Hear what Carla Scruggs, director of the Saline Recreation Center, has to say.
And take to heart, the advice of Deb and Jim Winter of Curves of Milan.
Q: What advice would you give our readers to help them change their routine to be more fit and healthy in 2009?
Darling: Make small changes. Big changes can be daunting. For example, drink one or two more glasses of water each day. Exercise once or twice a week or 10 to 15 minutes per day. Add one or two vegetables or fruit servings each day.
Scruggs: Set realistic, small and attainable goals and then continue to set higher goals throughout the year. Get yourself a workout buddy. They can motivate you, and make you feel guilty if you try to skip out. Vary your workout, try all the equipment. If you start to get into a rut, try something new. Take a swim, the best full body workout. Or play racquetball, drop in on volleyball nights, try a fitness class.
Don’t use the same machine every day. Invest in a session with a personal trainer to learn how to use the machines and get a fitness workout catered to your fitness goals.
Winter: Prepare for exercise. What you do before you start an exercise program will be of greater benefit than you think. Putting yourself in the right frame of mind before you begin will help ensure long-term success, instead of being defeated before you begin.
Make exercise and eating better your friend, not your enemy. You must decide that a healthier lifestyle is what you want because of something that is highly motivating. Think of those people who are important in your life –– children, grandchildren spouse, parents, friends –– and the love that you share with them. You want to be around for them as long as you can and they want you to be.
Q: What is the biggest mistake people make in starting a new fitness routine?
Darling: Trying to change everything all at once, making one small setback and then giving up completely. People need to be patient with themselves. We all are human and we all make mistakes. We need to just get back on track and move forward.
Scruggs: Many people to not keep track of their fitness progress. We have cards available for members to track their fitness. Log how many minutes you are on a treadmill. Log how much weight or how many repetitions you can lift. Track your progress. You will impress yourself.
Also, not learning how to use the machines properly is a mistake. Take advantage of our fitness orientation class. Excuses are easy; don’t give up after two or three weeks.
Winter: There is no shortage of mistakes that people make, but one of the big ones is making it more difficult that it needs to be. The human body was designed to be active. Exercise improves digestion, increases energy and endurance, helps to reduce stress and anxiety, as well as affecting our brain chemistry by elevating “feel good” hormones.
But when you make the decision to get these benefits through exercise, you have to remember to not do too much. Research has shown that exercising 30 minutes, three times a week can be effective. While you can benefit from more, you don’t necessarily need more, especially if it’s going to make you quit. The more you do, the more likely you are to quit because you can’t do it all.
Q: What new developments or reminders will be surprising or helpful to people?
Darling: This is not new, but I believe that people don’t realize the importance of stretching daily. The difference in daily life is very noticeable.
Scruggs: Many classes now are addressing core and back strengthening. Many people have back problems and core training can help strengthen the back. Classes that we offer that address this are Bozu, yoga on the ball and pilates.
Exercise is for all ages. Water aerobics is a class that many older people enjoy as it is less stressful on joints. Our instructors are true professionals. They help each class member achieve their goals.
Winter: We like to focus on the Trilogy of Good Health: exercise, weight management and supplementation. If we are to be as healthy as we can be, we need to pay attention to each of these elements. Our bodies were created to work well and be healthy if we provide them with what they need, through activity and proper nutrition. Only by providing those things do we have a chance to optimal health.

**EXERCISE**.
In the fitness interview, which classes does Carla Scruggs name as ones that address core and back strengthening? The items are separate material with no connection to the fitness interview.

**DATA UNDER STUDY**.
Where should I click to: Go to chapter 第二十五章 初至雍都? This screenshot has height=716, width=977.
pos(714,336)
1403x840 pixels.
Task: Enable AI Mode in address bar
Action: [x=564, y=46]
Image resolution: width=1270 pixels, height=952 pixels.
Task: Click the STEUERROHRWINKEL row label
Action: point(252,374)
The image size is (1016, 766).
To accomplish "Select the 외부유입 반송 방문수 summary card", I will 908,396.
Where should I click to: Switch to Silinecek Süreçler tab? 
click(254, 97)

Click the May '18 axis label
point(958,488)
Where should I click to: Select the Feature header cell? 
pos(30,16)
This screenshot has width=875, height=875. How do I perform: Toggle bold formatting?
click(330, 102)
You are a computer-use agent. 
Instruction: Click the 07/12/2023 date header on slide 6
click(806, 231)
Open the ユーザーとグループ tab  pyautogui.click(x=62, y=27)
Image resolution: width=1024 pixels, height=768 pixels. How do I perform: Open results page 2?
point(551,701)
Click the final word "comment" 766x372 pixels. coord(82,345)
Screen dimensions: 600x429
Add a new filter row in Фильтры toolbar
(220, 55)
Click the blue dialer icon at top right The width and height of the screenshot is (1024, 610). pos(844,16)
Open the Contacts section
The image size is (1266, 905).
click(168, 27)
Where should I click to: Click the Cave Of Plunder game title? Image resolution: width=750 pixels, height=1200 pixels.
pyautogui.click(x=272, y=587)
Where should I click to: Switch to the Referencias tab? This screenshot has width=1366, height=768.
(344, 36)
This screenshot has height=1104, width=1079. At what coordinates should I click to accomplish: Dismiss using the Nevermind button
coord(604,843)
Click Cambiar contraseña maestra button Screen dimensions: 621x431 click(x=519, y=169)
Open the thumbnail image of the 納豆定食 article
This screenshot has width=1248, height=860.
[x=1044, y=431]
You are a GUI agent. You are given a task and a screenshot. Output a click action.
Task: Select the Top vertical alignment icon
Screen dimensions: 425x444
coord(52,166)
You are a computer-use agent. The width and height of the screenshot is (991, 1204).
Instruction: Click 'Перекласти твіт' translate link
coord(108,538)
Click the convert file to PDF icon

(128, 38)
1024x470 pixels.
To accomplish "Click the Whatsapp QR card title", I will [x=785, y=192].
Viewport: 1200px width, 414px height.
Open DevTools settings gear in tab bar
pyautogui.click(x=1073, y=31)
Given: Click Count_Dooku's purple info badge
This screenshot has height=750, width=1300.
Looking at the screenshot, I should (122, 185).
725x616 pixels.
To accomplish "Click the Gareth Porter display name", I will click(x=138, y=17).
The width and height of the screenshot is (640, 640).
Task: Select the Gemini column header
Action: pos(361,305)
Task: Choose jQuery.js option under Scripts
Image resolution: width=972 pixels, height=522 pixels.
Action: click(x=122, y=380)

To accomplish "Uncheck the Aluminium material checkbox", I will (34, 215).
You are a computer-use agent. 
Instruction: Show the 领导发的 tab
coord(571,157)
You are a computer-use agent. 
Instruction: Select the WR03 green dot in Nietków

**SOLVED EXERCISE**.
Bozu, yoga on the ball and pilates.